A little later in the practice, Richards got the ball on the wing in a one-on-one drill against Mohamed Bamba — one of the best defenders in the country — and showed the slightest hesitation.
“Go to the bucket on him!” Green, standing nearby, yelled at Richards.
Richards did just that, slashing across the lane and scoring with a runner.
“And one!” Green yelled, hopping excitedly. “And one!”
Calipari is not only getting one of the best point guards in the country — and arguably the best passer in the entire 2017 recruiting class — next season. He’s also getting a floor general who brings a bundle of positivity to the basketball court.
“He doesn’t talk down to players,” said PJ Washington, the other UK commitment at this McDonald’s All-American Game. “He’s always trying to pick somebody up and make them better. That’s why everybody likes him. He’s going to be good for us.”
Green — generously listed at 6-1 — doesn’t have the size of other recent Calipari point guards, such as John Wall or Andrew Harrison. He doesn’t have the freakish speed or athleticism of De’Aaron Fox. And he’s not the how-did-he-do-that wizard with a basketball like Tyler Ulis.

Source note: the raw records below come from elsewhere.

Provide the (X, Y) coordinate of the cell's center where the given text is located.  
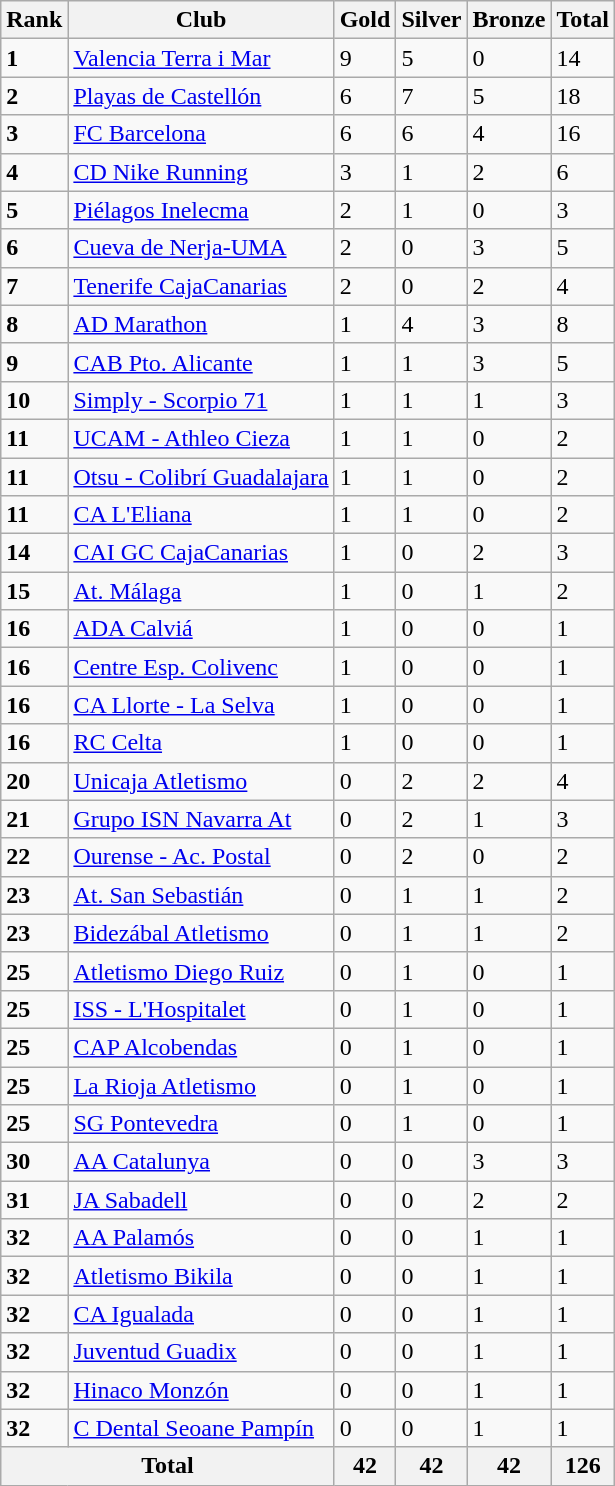
Piélagos Inelecma (201, 210)
AA Catalunya (201, 1162)
10 (34, 400)
18 (583, 96)
15 (34, 591)
FC Barcelona (201, 134)
Club (201, 20)
Atletismo Diego Ruiz (201, 971)
20 (34, 781)
AA Palamós (201, 1238)
21 (34, 819)
Valencia Terra i Mar (201, 58)
Tenerife CajaCanarias (201, 286)
CA Llorte - La Selva (201, 705)
30 (34, 1162)
22 (34, 857)
AD Marathon (201, 324)
CAP Alcobendas (201, 1047)
126 (583, 1466)
RC Celta (201, 743)
ADA Calviá (201, 629)
Cueva de Nerja-UMA (201, 248)
Playas de Castellón (201, 96)
CD Nike Running (201, 172)
Rank (34, 20)
31 (34, 1200)
CAI GC CajaCanarias (201, 553)
At. Málaga (201, 591)
Otsu - Colibrí Guadalajara (201, 477)
C Dental Seoane Pampín (201, 1428)
Simply - Scorpio 71 (201, 400)
Hinaco Monzón (201, 1390)
Ourense - Ac. Postal (201, 857)
JA Sabadell (201, 1200)
Bronze (509, 20)
UCAM - Athleo Cieza (201, 438)
CAB Pto. Alicante (201, 362)
CA Igualada (201, 1314)
ISS - L'Hospitalet (201, 1009)
Gold (365, 20)
Juventud Guadix (201, 1352)
Unicaja Atletismo (201, 781)
SG Pontevedra (201, 1124)
Atletismo Bikila (201, 1276)
CA L'Eliana (201, 515)
Grupo ISN Navarra At (201, 819)
At. San Sebastián (201, 895)
Silver (432, 20)
Centre Esp. Colivenc (201, 667)
Bidezábal Atletismo (201, 933)
La Rioja Atletismo (201, 1085)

But there’s no doubt he’s a leader on the court, and when he yelled above the din of the gym Tuesday — whether he was getting his teammates in defensive position or shouting out more words of encouragement — other players listened.
That’s just what Calipari wants.
“He wants me to come in there and do my job,” Green said. “That’s my job — being a leader, and being a vocal leader. … I bring that swagger with me. It’s business on the court, but we’re also going to have fun though. That’s the main thing: Have fun and take things personal.”

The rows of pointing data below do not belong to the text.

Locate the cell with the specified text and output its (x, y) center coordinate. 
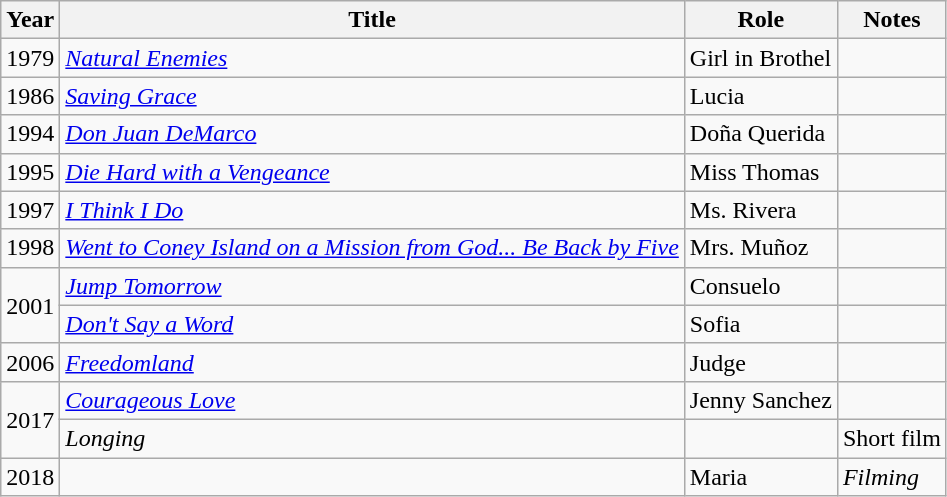
Mrs. Muñoz (760, 248)
Sofia (760, 324)
1994 (30, 134)
Courageous Love (372, 400)
2018 (30, 477)
Judge (760, 362)
Went to Coney Island on a Mission from God... Be Back by Five (372, 248)
Lucia (760, 96)
1986 (30, 96)
1997 (30, 210)
2006 (30, 362)
Freedomland (372, 362)
Consuelo (760, 286)
Jump Tomorrow (372, 286)
Don Juan DeMarco (372, 134)
Don't Say a Word (372, 324)
Girl in Brothel (760, 58)
1979 (30, 58)
Die Hard with a Vengeance (372, 172)
Title (372, 20)
Jenny Sanchez (760, 400)
Longing (372, 438)
Doña Querida (760, 134)
2017 (30, 419)
2001 (30, 305)
Notes (892, 20)
I Think I Do (372, 210)
1998 (30, 248)
Role (760, 20)
Year (30, 20)
Filming (892, 477)
Ms. Rivera (760, 210)
Miss Thomas (760, 172)
Natural Enemies (372, 58)
1995 (30, 172)
Maria (760, 477)
Short film (892, 438)
Saving Grace (372, 96)
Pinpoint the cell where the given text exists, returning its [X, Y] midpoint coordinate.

Don’t mistake Green’s positive attitude on the court and ear-to-ear smile off the court as a lack of edge. He’s got plenty of that.
When the ball is in play, that smiling face takes on the look of a bulldog about to bite. Green can’t get enough of the competition, whether it’s in a game situation — he averaged 21 points and eight assists, leading Neumann-Goretti to a state title this season — or a practice setting like Tuesday’s, the final prep for the McDonald’s Game on Wednesday night.
“He definitely plays with a chip on his shoulder,” said Bamba, the top uncommitted recruit in the country and one of Green’s teammates on the Nike circuit last summer. “It’s beyond him being the smallest guy on the court. It’s just where he’s from. He’s from the mean streets of Philly. This is kind of why we bond so much. I’m from Harlem. He’s from Philly. And basketball is our way out. And that’s how we play on the court.”
Green, who is also close friends with UK freshman Hamidou Diallo, has clearly endeared himself to his future teammates, and he has the skills and demeanor to step up as the team leader next season, depending on who leaves the current UK squad for early entry to the NBA.
Bamba — the No. 2 recruit in the country — is still weighing his own college decision. The opportunity to team up again with a guy like Green might be too good to pass up.
“You definitely want to go somewhere where people really care about you,” Bamba said. “That’s starting with the coach. And right after the coach is the players. He’s just a dude that I love being around.”